After reviewing the M&R, the record, and McClary's objections, the court agrees with the legal conclusions in the M&R See id. at 5-8. In response to defendants' motion for summary judgment, McClary failed to cite competent evidence from which a reasonable jury could find that defendants used excessive force against him in violation of the Eighth Amendment. Although McClary contends he was dragged from the vehicle, thrown into the van, and beaten up, he cites no competent evidence to support these assertions. McClary's only verified statement concerning the incident is his initial verified complaint, which contains the conclusory assertion that McClary was "thrown in the van and beaten." Compl. at 4.1 Nor does McClary cite any competent evidence rebutting the competent evidence that defendants submitted that the abrasion on his wrist and bump on his head did not result from the alleged use of force. See [D.E. 58-1] 1-4; [D.E. 58-2] 1-6; [D.E. 58-3] 1-5; [D.E. 58-4] 1-4; [D.E. 58-5] 1-4; [D.E. 58-6] 1-4; [D.E. 58-7] 1-14; [D.E. 58-8] 1-10. In fact, the evidence in the contemporaneous medical records belie McClary's contention that defendants dragged him and beat him. [D.E. 58-7] 1-14; [D.E. 58-8] 1-10. Even viewing the record in the light most favorable to McClary, no reasonable jury could find that defendants failed to apply reasonable force proportional to the situation. See, e.g., Anderson v. Liberty Lobby, Inc., 477 U.S. 242, 252 (1986); Goldberg v. B. Green & Co., 836 F.2d 845, 848 (4th Cir. 1988); May v. Vanlandingham, No. 5:06-CT-3124-D, 2008 WL 2278501, at *5 (E.D.N.C. June 3, 2008) (unpublished), aff'd, 293 F. App'x 983 (4th Cir. 2008) (per curiam) (unpublished); Jackson v. Hart, No. 5:13-CT-3202-D, 2015 WL 6873596, at *6 (E.D.N.C. Nov. 9, 2015) (unpublished); Wesley v. Oakes, No. 5:12-CT-3128-D, 2014 WL 11996386, at *3 (E.D.N.C. Feb. 25, 2014) (unpublished); Galeas v. Horne, No. 3:11-CV-220-RJC, 2013 WL 1181600, at *7 (W.D.N.C. Mar. 21, 2013) (unpublished). Likewise, no reasonable jury could find that defendants used force against McClary maliciously and sadistically for the very purpose of causing harm, rather than in a good-faith effort to maintain and restore discipline following McClary's acknowledged refusal to comply with an order. See, e.g., Jackson, 2015 WL 6873596, at *6; Wesley, 2014 WL 11996386, at *3; Galeas, 2013 WL 1181600, at *7. Thus, the court grants defendants' motion for summary judgment.

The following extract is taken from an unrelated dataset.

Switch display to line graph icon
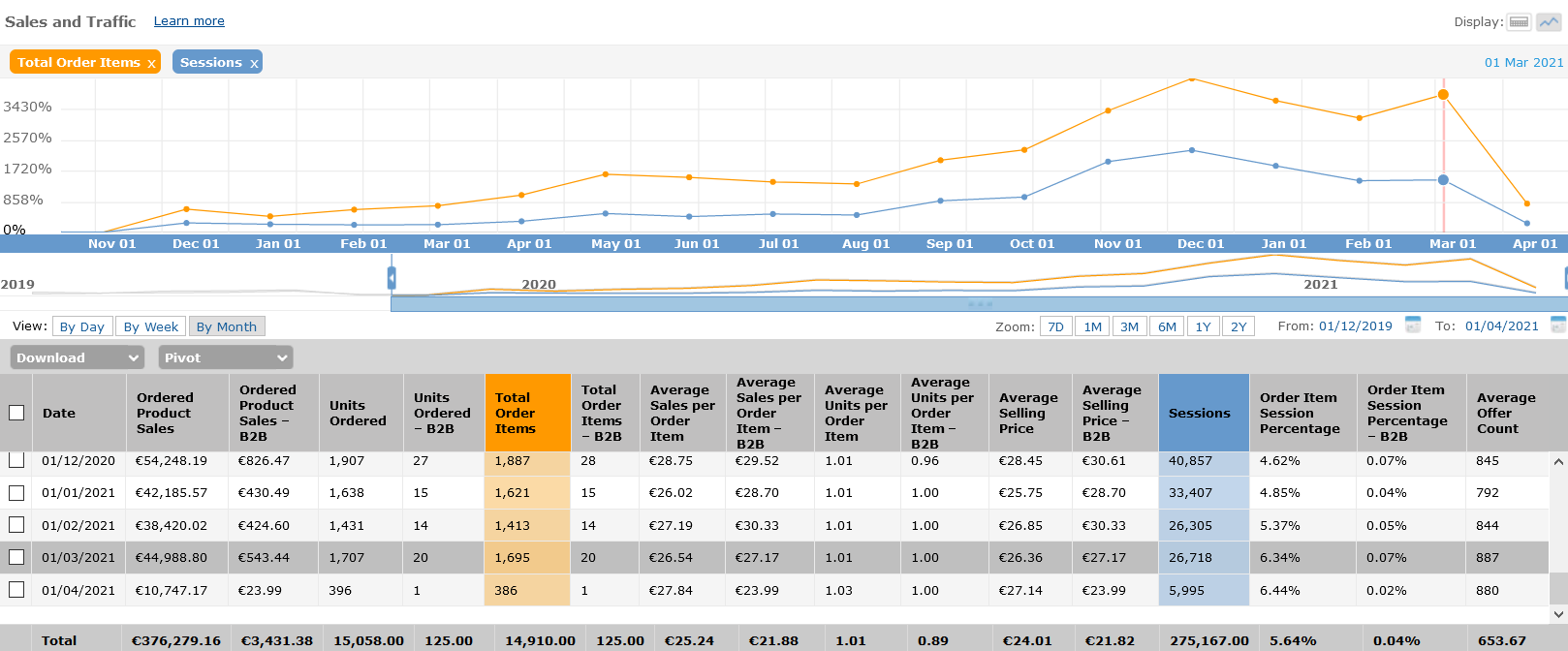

In sum, McClary's objections [D.E. 71] are OVERRULED. The court adopts the conclusions in the M&R [D.E. 68]. Defendants' motion for summary judgment [D.E. 55] is GRANTED, and McClary's claims are DISMISSED. The clerk shall close the case.

SO ORDERED.

FootNotes


1. McClary reiterates these and other facts surrounding the incident in several unsworn, unverified "motions for leave," which Magistrate Judge Numbers construed as motions to amend his complaint. See [D.E. 10, 11, 13]. McClary cannot use these filings to defeat summary judgment. See, e.g., Orsi v. Kirkwood, 999 F.2d 86, 92 (4th Cir. 1993); Bragg v. Bd. of Governors, No. 5:14-CV-887-F, 2017 WL 384311, at *2 (E.D.N.C. Jan. 25, 2017) (unpublished). The record also contains McClary's own witness statement of the incident, which is hearsay. See [D.E. 11-1] 12-15.